— PASSAGE EXTRAIT —
━━━━━━━━━━
La parenté de longue date avec la France, plus vieille que l’Etat français actuel centralisé à Paris, apparaît très nettement dans l’histoire de la Catalogne. Celle-ci était, à l’origine, la province limitrophe carolingienne confinant à l’Espagne occupée par les Arabes. Sa population chrétienne s’était réfugiée, comme celle de la Castille et du Léon plus à l’ouest, dans les montagnes. Les vallées situées derrière les parties orientales de la Péninsule conduisaient aux hauteurs des Pyrénées, au-delà desquelles se trouvait la France. Plus à l’ouest s’élevaient les monts Cantabriques, et derrière eux s’étendait la mer, le golfe de Gascogne. Ainsi, les réfugiés de l’est de la Péninsule trouvaient un appui en France, par-delà les cols pyrénéens. La France, de son côté - alors royaume des Francs carolingiens - poussait, par ces même cols, des pointes vers le sud pour se ménager un glacis contre les Sarrasins. Roncevaux et la Chanson de Roland en sont les témoins mythiques. Cette légende repose sur le fait historique que Roland, qui commandait l’arrière-garde de Pannée de Charlemagne et avait pillé Pampelune, fut massacré dans le défilé de Roncevaux (appelé Ronces Valles par les Espagnols) en l’an 778, non pas, selon toute probabilité, par les Sarrasins, mais par les habitants basques de ces vallées. Le 1200e anniversaire de cette bataille a d’ailleurs été commémoré conjointement par les Catalans et les Basques, à Roncevaux même, dans des festivités qui ont duré trois jours.
━━━━━━━━━━
— SECTION DES DONNÉES —
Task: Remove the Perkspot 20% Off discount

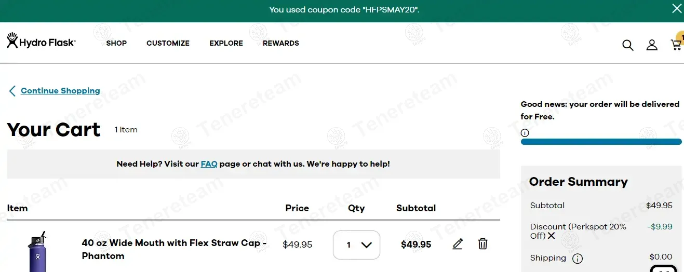Action: [x=551, y=236]
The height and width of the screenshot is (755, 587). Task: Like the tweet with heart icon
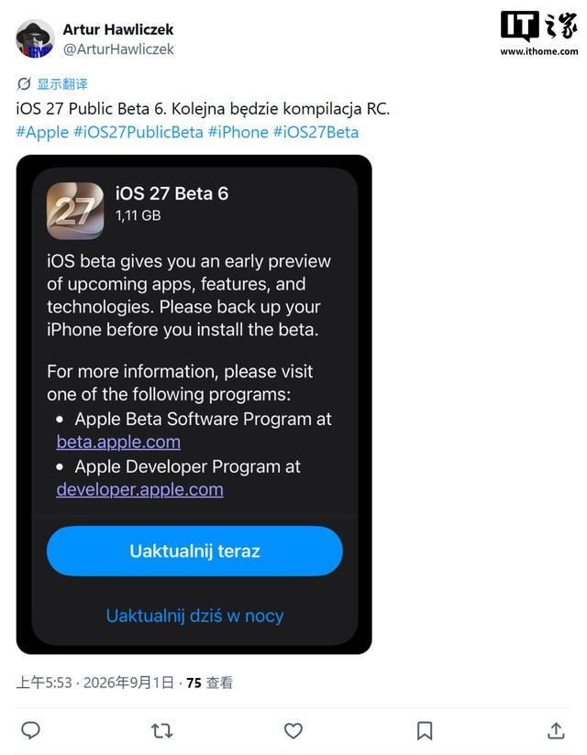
━━━━━━━━━━
— PROBLÈME COURT 1 —
Relevez tous les peuples ou groupes de population que le passage sur l'histoire de la Catalogne désigne par leur nom.
— PROBLÈME COURT 2 —
Prolongez le passage sur l'histoire de la Catalogne en reprenant juste après sa dernière phrase.

— RÉPONSE FINALE 1 —
les Arabes, les Francs carolingiens, les Sarrasins, les Basques, les Espagnols, les Catalans

— RÉPONSE FINALE 2 —
Si la Castille est le pays des châteaux forts qui couvraient les combats de la Reconquête, la Catalogne est celui des monastères. Les fondateurs des couvents venaient de France, les moines étaient bénédictins et cisterciens. Les plus anciennes abbayes sont érigées très haut dans les vallées pyrénéennes et à la frontière française, comme le grand monastère roman de Ripoll et celui de San Pedro de Roda (Sant Pere de Roda en catalan), ensemble monastique fortifié carolingien, dont l’imposante ruine domine de très haut la crique de Port Bou et Puerto de la Selva. Ces couvents avaient été les premiers centres de rayonnement de la civilisation catalane. Plus tard, les souverains catalans perpétuèrent la tradition de ces fondations de monastères. Leurs couvents et leurs établissements de charité furent construits plus au sud où l’on avait conquis de nouveaux territoires. Les plus célèbres sont les merveilleux bâtiments de Poblet et de Santes Creus, tous deux non loin de Tarragone.
Les paysages de la Catalogne diffèrent totalement de ceux du haut plateau castillan. La région est richement découpée, avec des chaînes de montagnes, des vallées ramifiées, profondément encaissées, qui montent au nord jusqu’aux Pyrénées, à l’ouest jusqu’au plateau central. La Méditerranée, à laquelle aboutissent toutes ces vallées, est omniprésente, soit le long des côtes et en face des ports, soit à l’horizon lointain.
A l’opposé de Madrid, Barcelone n’est pas une capitale implantée tardivement et en quelque sorte artificiellement Elle est, au contraire, depuis toujours, le centre de gravité et le noyau de la vie catalane. Les racines de la ville sont visiblement bien plus anciennes que celles de Madrid. Barcelone possède son célèbre quartier gothique qui remonte même à l’époque romane et repose sur des fondations romaines. I ’élément romain apparaît aussi à Tarragone, jadis chef-lieu de province romain, et à Ampurias qui, lui, avait déjà été un port de commerce grec. Tout près se trouvait le port phénicien de Bagur.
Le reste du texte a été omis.